Autorin: Nikki Henderson
Die Outremer Week findet zweimal im Jahr in La Grande Motte statt. Sie wird vom Outremer-Team organisiert und besteht aus fünf Schulungstagen für zukünftige Eigner. Direkt im Anschluss findet meistens der Outremer Cup statt, ein Regatta-Wochenende, das viele Eigner begeistert. Sie wollen herausfinden, wie sie sich selbst, aber auch ihre Outremer in einer kompetitiven Umgebung machen.
Ich warte schon lange sehnsüchtig darauf einen Artikel über diese jährlichen Veranstaltungen zu schreiben.
Sie fragen sich bestimmt „warum freut sie sich bloß so sehr über eine Schulungswoche in La Grande-Motte zu schreiben?“
Einen Outremer zu kaufen ist vor allem ein Erlebnis. Obwohl jeder Katamaran aus identischen Rumpfformen hergestellt wird, ist das gelieferte Boot einzigartig und das Ergebnis der Entscheidungen und Bedürfnisse eines jeden Eigners.
Trotzdem handelt es sich nicht um eine „Superyachtenfabrik“. Es ist nicht die Anzahl der Fäden eines Kissens, die Größe der Sonnendecks oder etwa die Ausstattung des Badezimmers, die es zu einem einzigartigen Boot machen, sondern eher die spezifische Gestaltung des Katamarans für Langfahrten. Outremer ist nicht nur ein einfacher Bootsbauer. Sie bauen ein richtiges „Zuhause“: einen einzigartigen Ort, an dem man sich wohl und sicher fühlt. Jedes Boot wird an das Projekt des jeweiligen Eigners angepasst, sei es, um einen Arbeitsort daraus zu machen (sollten wir ein neues Akronym erfinden? → AAB für Arbeit an Bord?), einen familienfreundlichen Ort mit spezifischen Verstauungsmöglichkeiten (Tauchausrüstung, Surfbrett, Fahrräder usw.) oder etwa ein Boot, das darauf ausgerichtet ist, Gäste zu empfangen. Und natürlich muss es sicher und effizient bis in die abgeschiedensten Orte der Welt segeln können.

BEREITGESTELLTE ANGABEN.

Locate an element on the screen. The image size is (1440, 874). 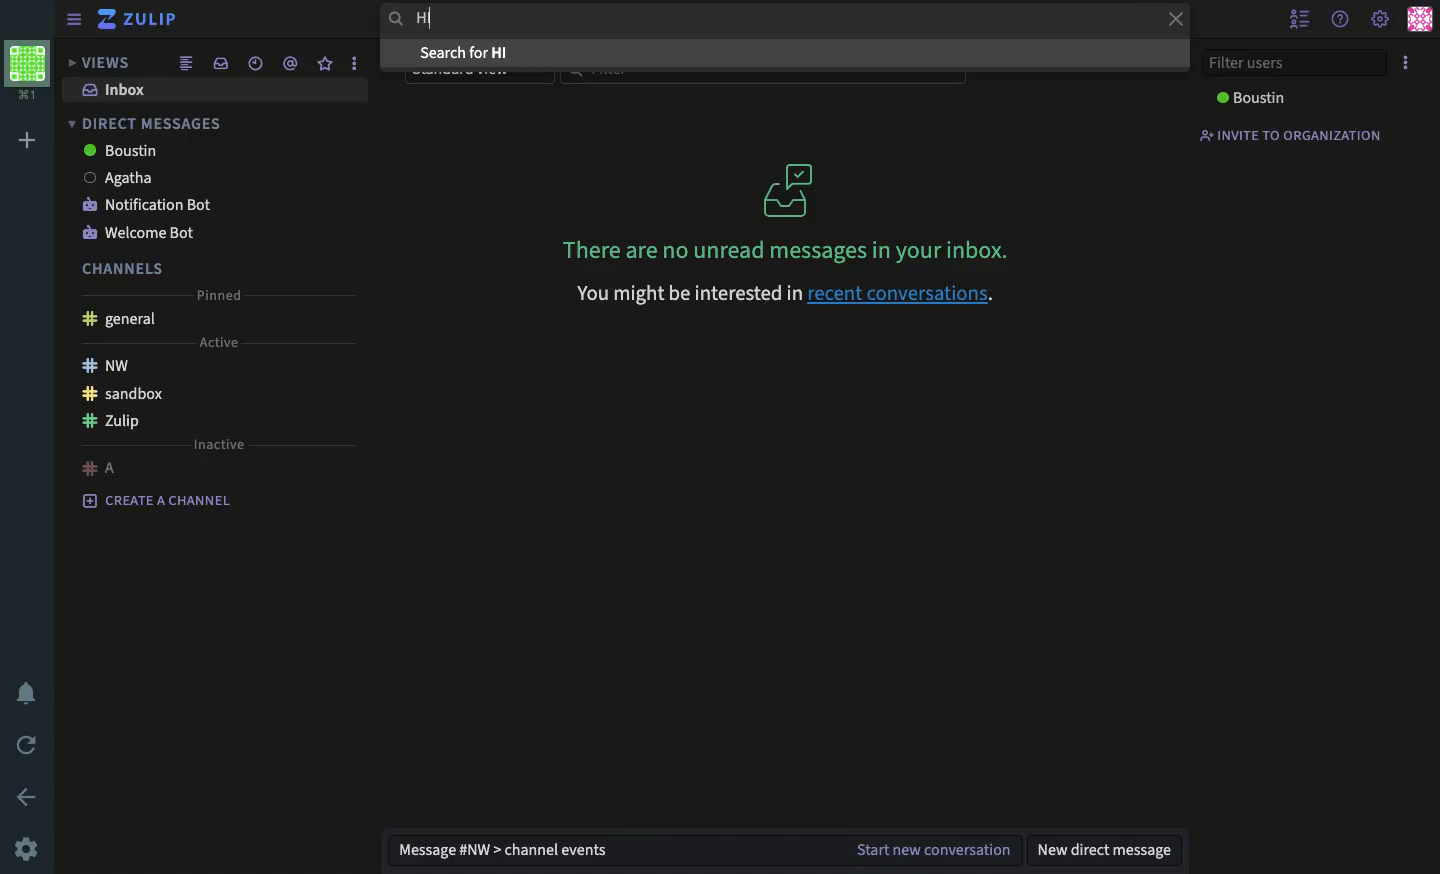
create a channel is located at coordinates (157, 504).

AUFGABEN.
A – Gib den Text über die Outremer Week zwischen „Autorin: Nikki Henderson“ und „eines jeden Eigners.“ einschließlich wieder und ersetze darin „Regatta-Wochenende“ durch „Segelwochenende“.
B – Schreib den Text über die Outremer Week weiter, anschließend an seinen letzten Satz.
Die Auflistung ist eigenständiges Material und gehört nicht zum Text.

LÖSUNGEN.
A –
Autorin: Nikki Henderson
Die Outremer Week findet zweimal im Jahr in La Grande Motte statt. Sie wird vom Outremer-Team organisiert und besteht aus fünf Schulungstagen für zukünftige Eigner. Direkt im Anschluss findet meistens der Outremer Cup statt, ein Segelwochenende, das viele Eigner begeistert. Sie wollen herausfinden, wie sie sich selbst, aber auch ihre Outremer in einer kompetitiven Umgebung machen.
Ich warte schon lange sehnsüchtig darauf einen Artikel über diese jährlichen Veranstaltungen zu schreiben.
Sie fragen sich bestimmt „warum freut sie sich bloß so sehr über eine Schulungswoche in La Grande-Motte zu schreiben?“
Einen Outremer zu kaufen ist vor allem ein Erlebnis. Obwohl jeder Katamaran aus identischen Rumpfformen hergestellt wird, ist das gelieferte Boot einzigartig und das Ergebnis der Entscheidungen und Bedürfnisse eines jeden Eigners.

B –
Jeder kann ein Boot bauen, aber ein Boot in sein Zuhause zu verwandeln, ist keine so einfache Aufgabe. Es erfordert ein gewisses „Je-ne-sais-quoi“, das meiner Meinung nach Outremers Hauptargument beim Verkauf und der Grund ihres Erfolgs ist. Dieses gewisse Etwas ist eine Kultur, die Gemeinschaft, Nähe und Familie schätzt.
Ursprünglich war Outremer ein Familienunternehmen.
Dieser „Familien“-Wert ist es, was die Gesellschaft schon seit Jahren zusammenhält. Das 40-jährige Firmenschild hängt übrigens immer noch über der allerersten Fabrik. Matthieu, einer der ältesten Angestellten, lebt praktisch in den Outremerbüros, hauptsächlich aus eigener Initiative und nicht nur, weil er es muss. Das gesamte Führungsteam verbringt seinen Urlaub immer mit der Familie segelnd auf den selbstgebauten Booten. Diese Verhaltensweisen tragen zur Kultur bei, die Outremer so wichtig ist. Es wird interessant sein zu sehen, wie das Unternehmen diese Nähe im Laufe seines Wachstums und seiner Expansion bewahren wird.
Genauso wie es falsch wäre davon auszugehen, dass Outremer nur ein Katamaranhersteller ist, genauso reduktionistisch wäre es die Outremer Week als simple Schulungswoche anzusehen. Wie es oft der Fall ist bei solchen Events, gibt es immer mehr als das, was an der Oberfläche zu sehen ist. Im Laufe der letzten drei Jahre ist mir aufgefallen, dass solche Veranstaltungen wirklich der Grundstein sind, der es uns ermöglicht diese Vertrautheit zwischen Firma und Eigner zu pflegen. Die Schulungen sind ein Plus, aber der eigentliche Grund mitzumachen, ist es dieses tiefgehendere „gewisse Etwas“ zu erleben und Teil der Outremer-Familie zu werden.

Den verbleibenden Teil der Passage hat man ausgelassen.